§ **Written exercise**: Copy out the full listing below word for word and line for line, changing nothing.

┌──

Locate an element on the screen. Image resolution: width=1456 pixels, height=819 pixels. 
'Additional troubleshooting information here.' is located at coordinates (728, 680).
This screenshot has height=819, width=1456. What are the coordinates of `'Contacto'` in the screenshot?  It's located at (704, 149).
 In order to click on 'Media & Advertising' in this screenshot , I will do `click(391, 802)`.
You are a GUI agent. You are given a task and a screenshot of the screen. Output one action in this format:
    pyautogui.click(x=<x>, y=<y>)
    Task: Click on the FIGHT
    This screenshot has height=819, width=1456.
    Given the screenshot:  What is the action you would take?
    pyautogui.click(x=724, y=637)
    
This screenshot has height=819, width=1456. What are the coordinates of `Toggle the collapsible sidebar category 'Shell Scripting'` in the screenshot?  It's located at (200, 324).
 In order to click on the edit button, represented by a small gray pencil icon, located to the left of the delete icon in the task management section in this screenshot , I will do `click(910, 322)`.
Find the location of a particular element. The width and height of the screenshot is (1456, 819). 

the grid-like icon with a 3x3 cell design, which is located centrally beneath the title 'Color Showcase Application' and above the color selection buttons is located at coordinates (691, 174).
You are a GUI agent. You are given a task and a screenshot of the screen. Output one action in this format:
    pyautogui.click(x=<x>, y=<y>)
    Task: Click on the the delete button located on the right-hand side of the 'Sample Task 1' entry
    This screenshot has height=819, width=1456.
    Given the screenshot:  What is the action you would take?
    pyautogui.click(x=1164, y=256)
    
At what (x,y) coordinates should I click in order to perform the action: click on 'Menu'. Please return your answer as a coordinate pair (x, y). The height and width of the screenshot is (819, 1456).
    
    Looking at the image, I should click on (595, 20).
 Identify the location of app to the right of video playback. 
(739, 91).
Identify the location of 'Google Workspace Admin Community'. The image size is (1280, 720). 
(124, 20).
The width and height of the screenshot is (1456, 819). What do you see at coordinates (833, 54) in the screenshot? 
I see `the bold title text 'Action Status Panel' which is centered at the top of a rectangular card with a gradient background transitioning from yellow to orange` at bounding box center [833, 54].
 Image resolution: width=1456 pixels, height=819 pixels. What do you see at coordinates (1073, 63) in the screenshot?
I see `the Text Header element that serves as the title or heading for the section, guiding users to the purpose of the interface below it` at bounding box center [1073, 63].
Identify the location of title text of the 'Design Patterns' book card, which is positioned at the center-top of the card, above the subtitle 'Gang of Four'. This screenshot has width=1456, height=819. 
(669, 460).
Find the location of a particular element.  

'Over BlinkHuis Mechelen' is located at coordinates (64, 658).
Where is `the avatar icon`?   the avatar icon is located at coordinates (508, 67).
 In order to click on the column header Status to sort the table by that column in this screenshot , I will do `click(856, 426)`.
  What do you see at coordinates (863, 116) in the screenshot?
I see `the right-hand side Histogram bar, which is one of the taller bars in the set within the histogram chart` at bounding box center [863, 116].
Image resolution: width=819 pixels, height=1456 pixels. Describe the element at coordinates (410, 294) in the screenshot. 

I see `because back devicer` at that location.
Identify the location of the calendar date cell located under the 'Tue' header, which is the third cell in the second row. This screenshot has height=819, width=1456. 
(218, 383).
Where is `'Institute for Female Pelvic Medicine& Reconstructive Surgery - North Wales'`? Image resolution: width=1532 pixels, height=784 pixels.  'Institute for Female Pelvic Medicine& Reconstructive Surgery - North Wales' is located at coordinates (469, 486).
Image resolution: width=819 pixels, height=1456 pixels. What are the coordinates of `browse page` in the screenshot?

└──

§ **Output for this task**:
Locate an element on the screen. Image resolution: width=1456 pixels, height=819 pixels. 
'Additional troubleshooting information here.' is located at coordinates (728, 680).
This screenshot has height=819, width=1456. What are the coordinates of `'Contacto'` in the screenshot?  It's located at (704, 149).
 In order to click on 'Media & Advertising' in this screenshot , I will do `click(391, 802)`.
You are a GUI agent. You are given a task and a screenshot of the screen. Output one action in this format:
    pyautogui.click(x=<x>, y=<y>)
    Task: Click on the FIGHT
    This screenshot has height=819, width=1456.
    Given the screenshot:  What is the action you would take?
    pyautogui.click(x=724, y=637)
    
This screenshot has height=819, width=1456. What are the coordinates of `Toggle the collapsible sidebar category 'Shell Scripting'` in the screenshot?  It's located at (200, 324).
 In order to click on the edit button, represented by a small gray pencil icon, located to the left of the delete icon in the task management section in this screenshot , I will do `click(910, 322)`.
Find the location of a particular element. The width and height of the screenshot is (1456, 819). 

the grid-like icon with a 3x3 cell design, which is located centrally beneath the title 'Color Showcase Application' and above the color selection buttons is located at coordinates (691, 174).
You are a GUI agent. You are given a task and a screenshot of the screen. Output one action in this format:
    pyautogui.click(x=<x>, y=<y>)
    Task: Click on the the delete button located on the right-hand side of the 'Sample Task 1' entry
    This screenshot has height=819, width=1456.
    Given the screenshot:  What is the action you would take?
    pyautogui.click(x=1164, y=256)
    
At what (x,y) coordinates should I click in order to perform the action: click on 'Menu'. Please return your answer as a coordinate pair (x, y). The height and width of the screenshot is (819, 1456).
    
    Looking at the image, I should click on (595, 20).
 Identify the location of app to the right of video playback. 
(739, 91).
Identify the location of 'Google Workspace Admin Community'. The image size is (1280, 720). 
(124, 20).
The width and height of the screenshot is (1456, 819). What do you see at coordinates (833, 54) in the screenshot? 
I see `the bold title text 'Action Status Panel' which is centered at the top of a rectangular card with a gradient background transitioning from yellow to orange` at bounding box center [833, 54].
 Image resolution: width=1456 pixels, height=819 pixels. What do you see at coordinates (1073, 63) in the screenshot?
I see `the Text Header element that serves as the title or heading for the section, guiding users to the purpose of the interface below it` at bounding box center [1073, 63].
Identify the location of title text of the 'Design Patterns' book card, which is positioned at the center-top of the card, above the subtitle 'Gang of Four'. This screenshot has width=1456, height=819. 
(669, 460).
Find the location of a particular element.  

'Over BlinkHuis Mechelen' is located at coordinates (64, 658).
Where is `the avatar icon`?   the avatar icon is located at coordinates (508, 67).
 In order to click on the column header Status to sort the table by that column in this screenshot , I will do `click(856, 426)`.
  What do you see at coordinates (863, 116) in the screenshot?
I see `the right-hand side Histogram bar, which is one of the taller bars in the set within the histogram chart` at bounding box center [863, 116].
Image resolution: width=819 pixels, height=1456 pixels. Describe the element at coordinates (410, 294) in the screenshot. 

I see `because back devicer` at that location.
Identify the location of the calendar date cell located under the 'Tue' header, which is the third cell in the second row. This screenshot has height=819, width=1456. 
(218, 383).
Where is `'Institute for Female Pelvic Medicine& Reconstructive Surgery - North Wales'`? Image resolution: width=1532 pixels, height=784 pixels.  'Institute for Female Pelvic Medicine& Reconstructive Surgery - North Wales' is located at coordinates (469, 486).
Image resolution: width=819 pixels, height=1456 pixels. What are the coordinates of `browse page` in the screenshot?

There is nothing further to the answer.